3.3. Phylogenetic analysis of SARS-CoV-2
The phylogenetic analyses of SARS-CoV-2 were performed to determine the evolution of SARS-CoV-2 in Beijing in 2021. All sequences of SARS-CoV-2 were classified by the Pangolin COVID-19 Lineage Assigner Web application (https://pangolin.cog-uk.io/). We found that the whole genome sequence belonged to 23 lineages. The 40 SARS-CoV-2 strains were grouped into B.1.1.7 lineage, designated as a concern alpha variant by World Health Organization (WHO). The 49 SARS-CoV-2 strains were classified as B.1.617.2 lineage, belonging to a concern delta variant. There were four strains from the B.1.351 lineage, which belonged to a variant of concern beta. The phylogenetic tree showed that the strain sequences belonged to different lineage, which showed that the strains were of different countries of origin (Fig. 1 ).
4. Discussion
SARS-CoV-2 has extensive genetic variation during transmission, with a mutation rate of ∼10−6 in each round of replication [13]. As the SARS-CoV-2 continues to evolve, many variants of SARS-CoV-2 emerge around the world. Comparative assessment of variant characteristics and public health risks by WHO was designated variants of concern, variants of interest, and variants under monitoring. They could cause great concern for the variant of SARS-CoV-2. Furthermore, the large RNA genome in coronavirus allows for extra plasticity in genome modification by mutations and recombinations, thereby increasing the probability for intraspecies variability and novel variants to emerge under the right conditions [14].

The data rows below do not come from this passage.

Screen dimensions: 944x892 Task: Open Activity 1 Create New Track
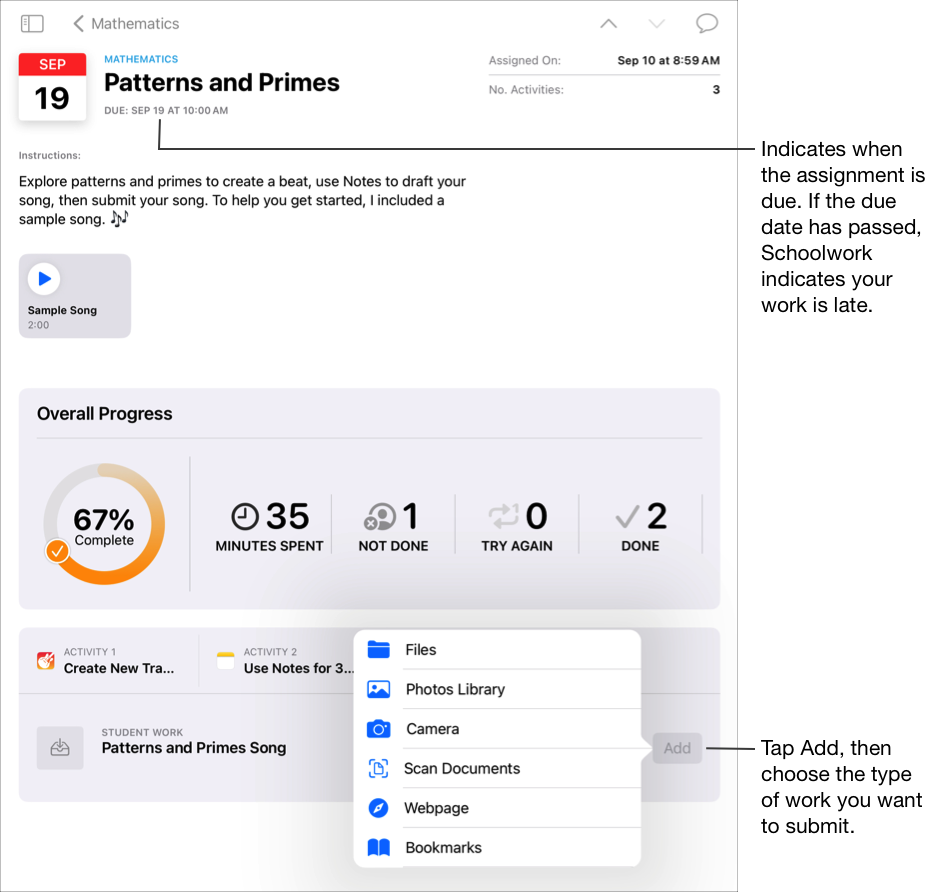[107, 660]
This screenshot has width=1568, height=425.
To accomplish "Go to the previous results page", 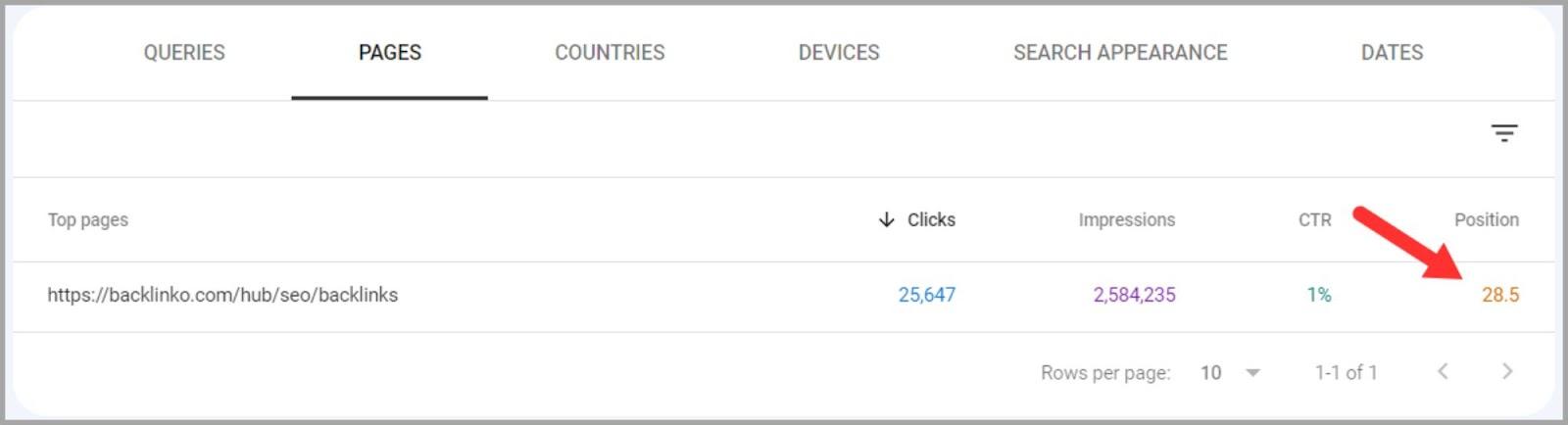I will pyautogui.click(x=1443, y=371).
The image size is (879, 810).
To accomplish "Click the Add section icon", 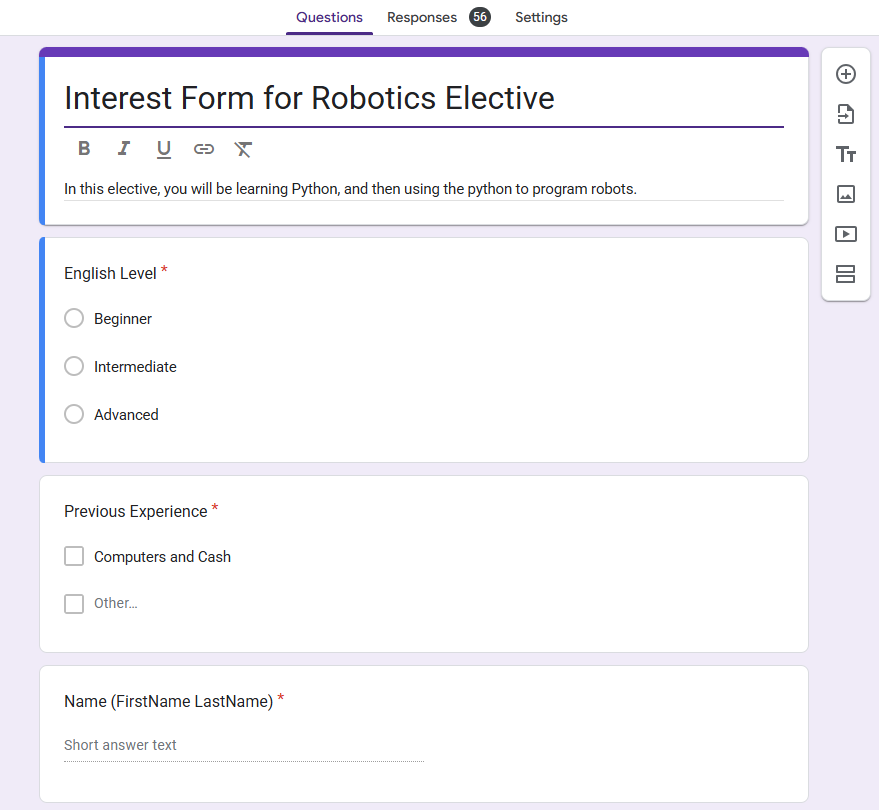I will [x=845, y=274].
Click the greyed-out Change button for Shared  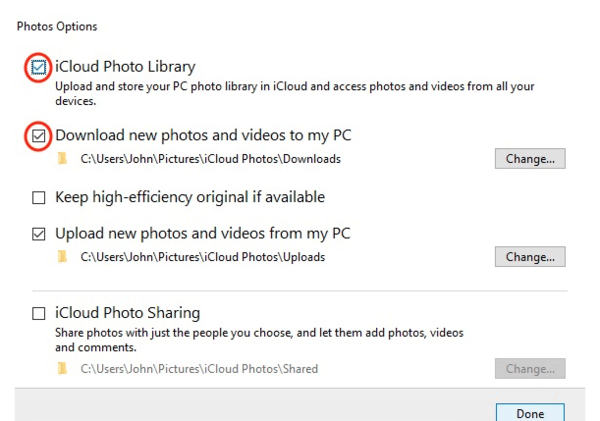pos(530,369)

In our study, we analyzed 112 whole sequences of SARS-CoV-2. They belonged to 23 different lineages and contained different mutation sites. The variants of concern included Alpha, Beta, and Delta were found. The Delta variants were dominant. In terms of epidemic trends, the B.1.1.7 lineage spread widely worldwide, and then the B.1.617.2 lineage gradually replaced B.1.1.7 to take the dominant. It was also consistent with the popularity of Beijing. On the other hand, some lineages appeared less frequently, like AL.1, B.1.1.317, B.1.2, and B.1.36.31 lineage, which appeared only once and was also in line with the global pandemic SARS-CoV-2.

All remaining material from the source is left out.